Further, Russia is number five. Wasn't the failed Democratic candidate for president just saying that POTUS needed to get tough with the Russians? (Okay, I'm being flippant.)

The rest of the top ten import sources are Brazil, South Korea, Turkey, Japan, Taiwan, Germany and India. These guys should cross their fingers that Canadia and Mehico play ball on NAFTA as fast as possible.


As for Trump's off-the-record joke with the press (did I mention he was kidding?) we may as well go ahead and describe it the way media members heard it with their ears and felt it with their hearts: "Fuhrer Trump." I'm sympathetic because I would have freaked out if Obama said it, even in jest. But in the end I must conclude that the compliant, complicit, double-standard news media in this country thoroughly deserves to have it pointed out to them that, as bad as they think he is, other world leaders (like China's) are much worse. Not that they even recognize the fact but, news flash, Xi Jinping is NOT kidding.

And finally, I don't have numbers for the tariff hikes on a car but I do for a Boeing jetliner - $33,000. That's .013% of the cost of a 787. (And just 3.3% of your own estimate.) Taking the $175 auto estimate on faith though, a driver could recoup that by recycling a case of beer cans per day for a year!

Gotta go - Professor Cutsinger is on line 1.

Posted by: johngalt at March 5, 2018 3:57 PM
But johngalt thinks:

I almost forgot...

You cited "very well established economics." My Bud drinkin' buddies call this by various names:

Status quo
Hedge Fund Corporatist B.S.
Swamp Business
NeverTrump mutual "back-scratching" rules.

In November 2016 a plurality of American voters decided it was time to change the established rules.
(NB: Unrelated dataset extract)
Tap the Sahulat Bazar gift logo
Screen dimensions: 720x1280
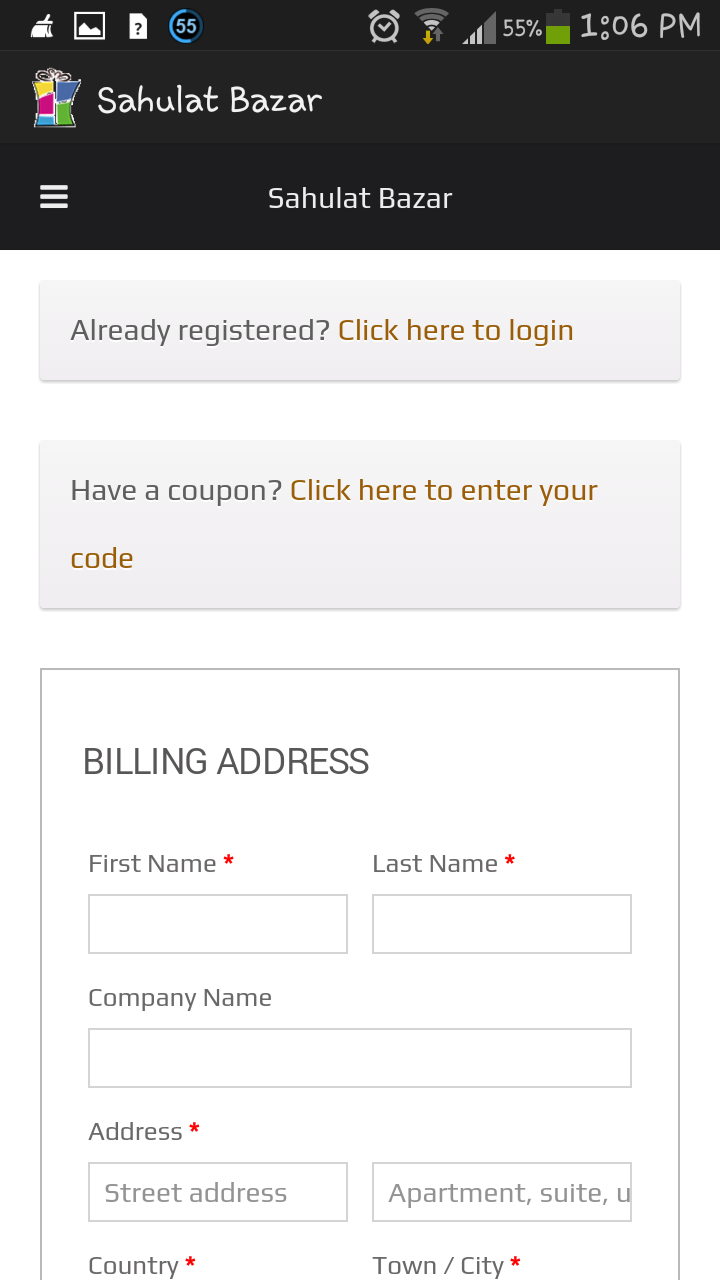coord(56,98)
I, for one, can't blame them.

Posted by: johngalt at March 5, 2018 4:03 PM
But jk thinks:

Speaking of that fellow who used to be President, how would you have felt had he presented a ruse of a phony national security scare so that he could enact a favored policy? Because that's the best-case scenario of the President's tactics.
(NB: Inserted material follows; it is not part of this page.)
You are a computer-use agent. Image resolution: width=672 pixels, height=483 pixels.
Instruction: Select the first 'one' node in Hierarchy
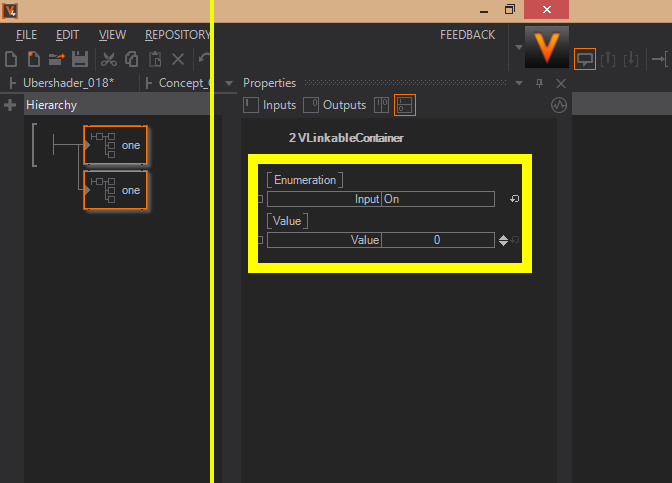click(x=116, y=146)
Would you agree there is (subtract five, carry the one...) exactly zero national security risk of our proud nation's importing steel from our great allies? If we lose China and Russia, that's a blip.

So, Section 232 is a ruse -- there is no compelling national security interest. But it is a very convenient loophole for bypassing Congress so that he can have a bargaining chip in his high-stakes renegotiation of nafta. That's bad, right? Had President Obama pulled a similar stunt to fund SCHIP we'd've been pissed, right?
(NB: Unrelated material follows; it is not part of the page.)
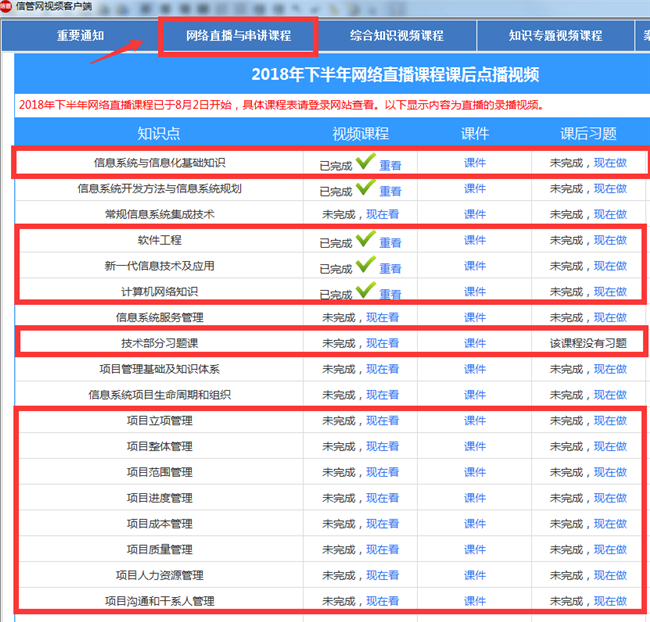
Task: Open 综合知识视频课程 tab
Action: tap(396, 35)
My numbers came from Peter Nevarro's appearance on FOX News Sunday through the imperfect medium of my memory -- exacerbated by the physical pain I was in hearing his explanations.

I guess the American consumer can always afford to pay more taxes. You're right -- it's really just "crumbs" when I think of it.

Posted by: jk at March 5, 2018 7:01 PM
But jk thinks:

Were Adam Smith, David Ricardo, Larry Kudlow, Art Laffer, Walter Williams, Don Boudreaux, Fredrich Hayek, Milton Friedman, Henry Hazlitt and Frederic Bastiat wrong? And an electoral-representation-of-a-plurality of American voters right?


I'm in a reflective mood. I read all but a few pages of Steven Pinker's "Enlightenment Now" over the weekend and just finished Nassim Taleb's ninth appearance on EconTalk. Two of the most esteemed intellects on the planet, and two that challenge my core beliefs very deeply. And I got a more brutal thrashing last week than even you did.

The common thread is holding core truths even as ancillary beliefs are shaken. From Pinker: do I love Enlightenment values and modernity more than I fear government? From Taleb: how can I dismiss "the God of risk assessment" when he spurns GMOs?

I cannot, however say "some Things were bad before Donald Trump was President, ergo, everything he disagrees with is right." Some things I believed in before he was president are still right.

Posted by: jk at March 5, 2018 7:10 PM
But johngalt thinks:

Well said all the way 'round. We're of a mostly like mind. Perhaps the biggest reason for my Trumpism sanguinity is that this president and the swamp are at loggerheads, not lockstep. The latter is what really scares the crap out of me. c.f. Obama. Bush.